+++ Texto de origem

Segundo os depoimentos na reunião, o estopim do
massacre foi a doação de dois litros de leite, pelos sindicalistas,
a um operário cuja família passava necessidades, e que foram
quebrados por seguranças da usina nos trilhos da ferrovia. Várias
manifestações de indignação agitaram os operários, que
promoveram escaramuças com os vigilantes nos dois dias
anteriores à tragédia. A Cavalaria da PM teria atropelado, prendido
e maltratado vários manifestantes.
Ao vê-los machucados durante a madrugada, os
companheiros se revoltaram ainda mais. Cerca de 10 mil operários
foram se manifestar diante dos portões, e acuaram os vigilantes num
depósito. Um destacamento de 19 policiais do 6º Batalhão de
Governador Valadares chegou com fuzis e metralhadora num caminhão. O
capitão que os comandava acabou por decidir retirar seus homens.

++++++
+++ Extrato de dados

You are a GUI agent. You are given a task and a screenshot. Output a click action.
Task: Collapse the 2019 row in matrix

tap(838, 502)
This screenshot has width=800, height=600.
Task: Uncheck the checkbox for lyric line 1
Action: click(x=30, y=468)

++++++

-- Requisito 1 --
No texto sobre o massacre na usina, qual é o motivo de os companheiros dos manifestantes terem se revoltado ainda mais? Explique em uma a três frases.
-- Requisito 2 --
Prossiga com o texto sobre o massacre na usina a partir da última frase apresentada.

-- Resposta 1 --
Os companheiros se revoltaram ainda mais porque viram, durante a madrugada, os manifestantes machucados. Segundo o texto, a Cavalaria da PM teria atropelado, prendido e maltratado esses manifestantes.

-- Resposta 2 --
Manifestações fora de controle
As provocações, no entanto, já estavam fora de
controle. Os manifestantes apedrejaram os policiais, que abriram
fogo a esmo, atingindo tanto os operários quanto gente que passava
pelo local e nada tinha a ver com o conflito. Uma criança pequena
foi morta no colo da mãe. Um fotógrafo foi baleado na perna e morreu
de hemorragia. José Elias dos Santos, que trabalhava numa empresa de
montagens, foi dispensado do trabalho por causa dos distúrbios e
estava saindo quando levou uma bala explosiva de metralhadora no
fêmur. Inutilizado para o trabalho, até hoje tem os estilhaços na
perna.
As testemunhas não concordam quanto ao número de
vítimas. O número oficial é de sete, mais o bebê. Outros calculam em
30, e outros em 50. Geraldo Ribeiro informa que 59 operários não
voltaram ao trabalho. Segundo ele, muitos teriam morrido nos matos e
nos morros próximos, para onde fugiram após baleados. Dezenas de
caixões teriam sido encomendados pela Usiminas no dia seguinte.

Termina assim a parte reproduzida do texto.